MATERIALS PROVIDED section start

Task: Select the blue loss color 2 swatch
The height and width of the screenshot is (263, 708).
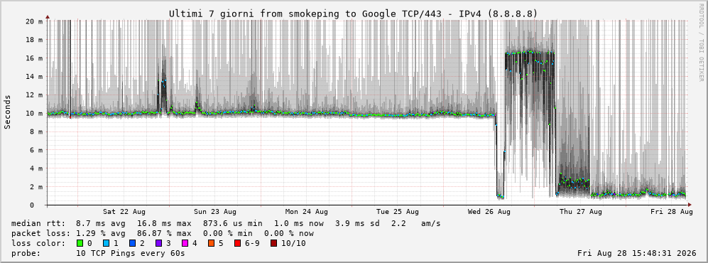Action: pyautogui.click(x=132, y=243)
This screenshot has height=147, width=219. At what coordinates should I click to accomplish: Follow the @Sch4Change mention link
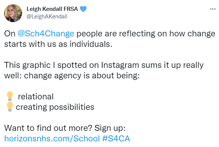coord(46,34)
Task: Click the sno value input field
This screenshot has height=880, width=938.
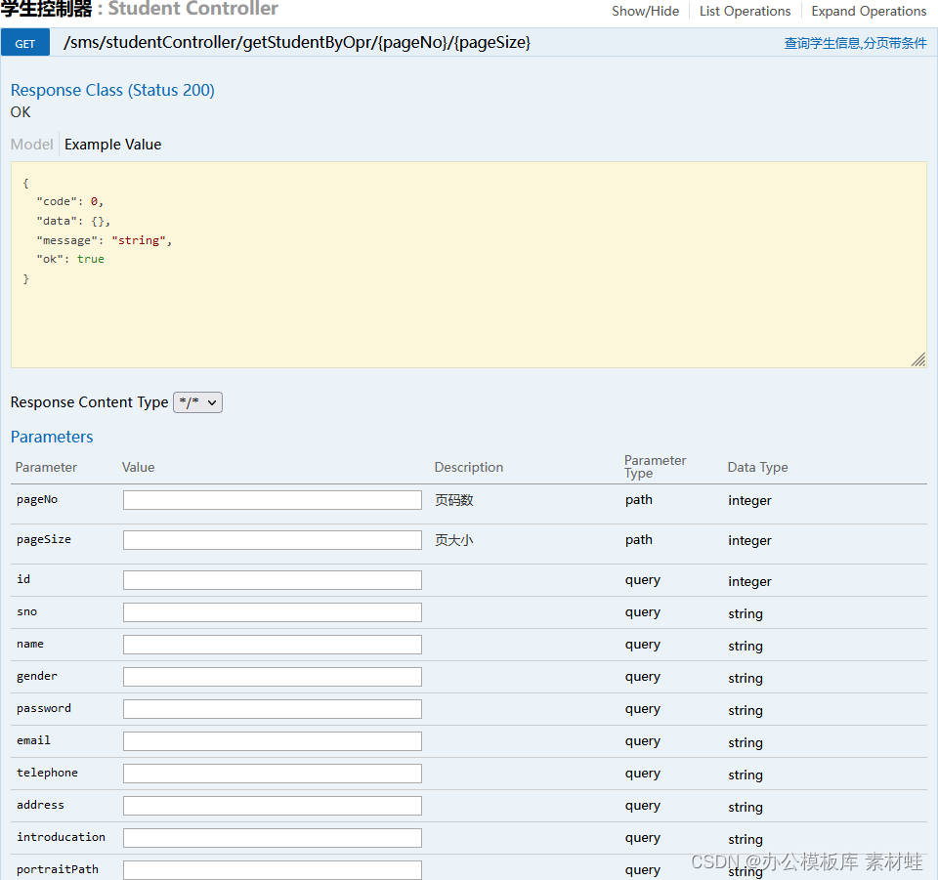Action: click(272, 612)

MATERIALS PROVIDED section end
MATERIALS PROVIDED section start

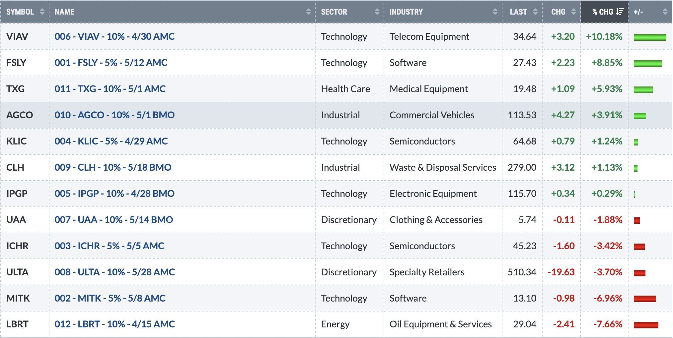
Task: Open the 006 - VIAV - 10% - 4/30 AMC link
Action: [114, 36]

MATERIALS PROVIDED section end

INSTRUCTIONS FOR THE TASK
Beginning at the line above that contains "The height and", repeat each line exactly through the one that contains "Task: Click the sno value input field", and leave out the pictures.

TASK OUTPUT
The height and width of the screenshot is (263, 708).
Action: pyautogui.click(x=132, y=243)
This screenshot has height=147, width=219. At what coordinates should I click to accomplish: Follow the @Sch4Change mention link
coord(46,34)
Task: Click the sno value input field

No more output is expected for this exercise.